I am trying to understand parser combinators with Scala, and have written the following:

import scala.util.parsing.combinator._

class SimpleParser extends RegexParsers {

  def operand: Parser[String] = "[A-Za-z]+".r ^^ {_.toString}

  def operator: Parser[String] = "OR|AND".r ^^ {_.toString}

  def term: Parser[String] = (("(" ~> (operand ~ operator ~ operand) <~ ")")) ^^ {
    case o1 ~ operator ~ o2 => o1 + " " + operator + " " + o2
    case _ => " "
  }


  def expression: Parser[String] = (operand | term | (operand ~ operator ~ term))^^ {
    case str:String => str
    case operand ~ operator ~ term => operand + " " + operator + " " + term
  }
}

object ParserTest extends SimpleParser{
  def main(args: Array[String]): Unit = {
     println(parseAll(expression, "A").get)
     println(parseAll(expression, "(A OR C)").get)
     println(parseAll(expression, "A AND (A OR C)").get)
  }
}

The first two prints works find, while the last one causes:

Exception in thread "main" java.lang.RuntimeException: No result when parsing failed at scala.sys.package$.error(package.scala:27)
at scala.util.parsing.combinator.Parsers$NoSuccess.get(Parsers.scala:181)
at scala.util.parsing.combinator.Parsers$NoSuccess.get(Parsers.scala:167)
at ParserTest$.main(ParserTest.scala:31)
at ParserTest.main(ParserTest.scala)

I thought the last sentence would match the (operand ~ operator ~ term) pattern in "expression". Can someone explain me why my pattern is wrong, and maybe show the write one to match the last print statement?


Solution

  • First, you're not properly handling the result of parseAll. If you were, you'd see that on the last example, it was returning a Failure with the message

    [1.3] failure: end of input expected
    
    A AND (B OR C)
      ^
    

    The problem here is you have your parsers inside expression in the wrong order.
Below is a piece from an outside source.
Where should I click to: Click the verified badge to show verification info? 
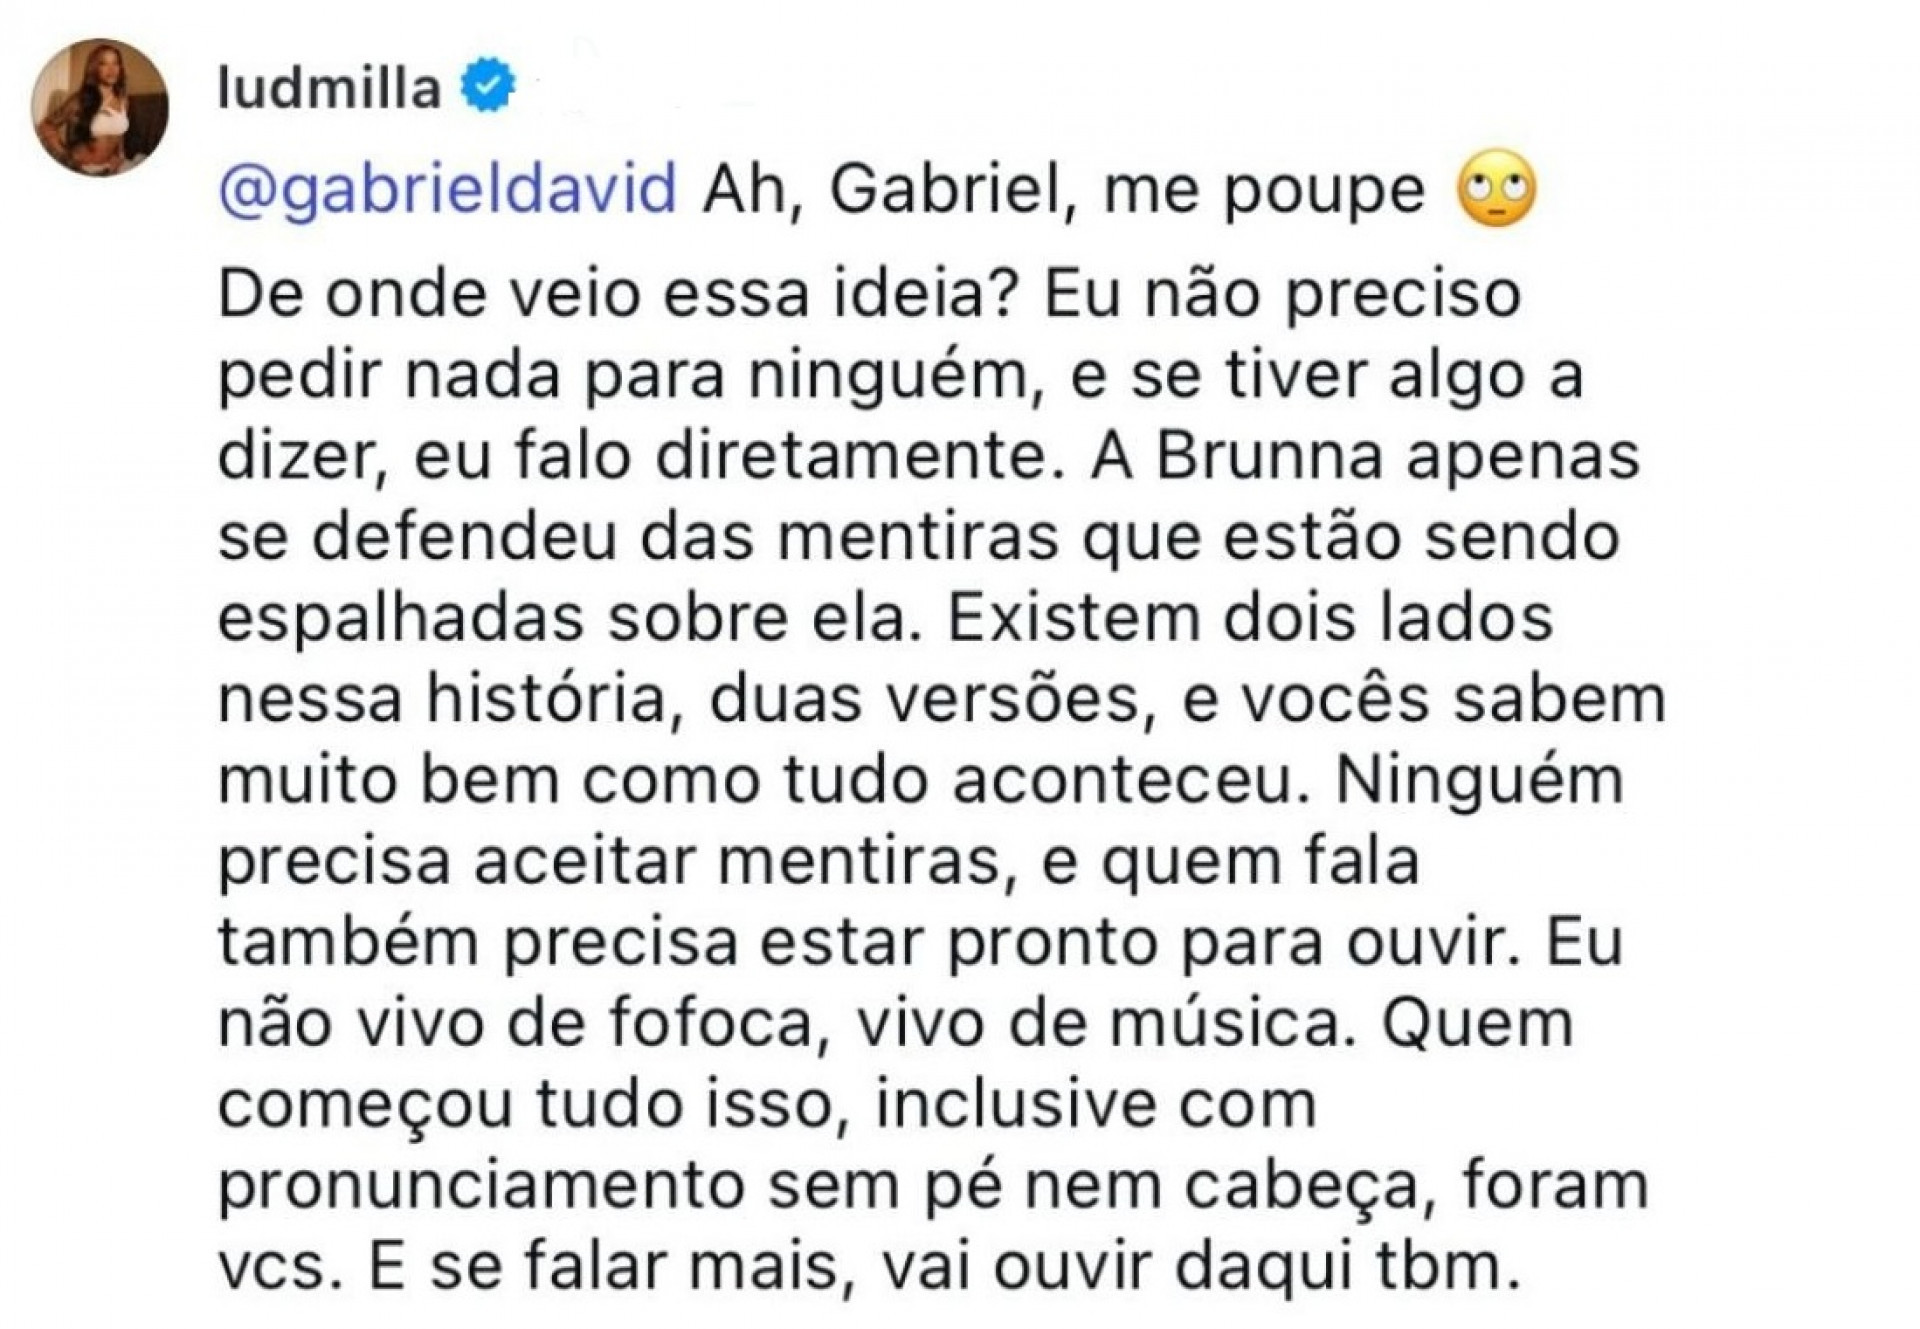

    When creating a disjunction of parsers (uisng |), you always have to start with the "greediest" parser. In other words, what's happening here is that operand by itself is succeeding to parse the "A" and parsing ends. However, parseAll sees that parsing has succeeded but there is still input left, so it returns the above error.

    If you reverse the order of the 3 parsers, so it looks like:

    def expression: Parser[String] = ((operand ~ operator ~ term) | term | operand)^^
    

    they are now properly ordered and all 3 examples work.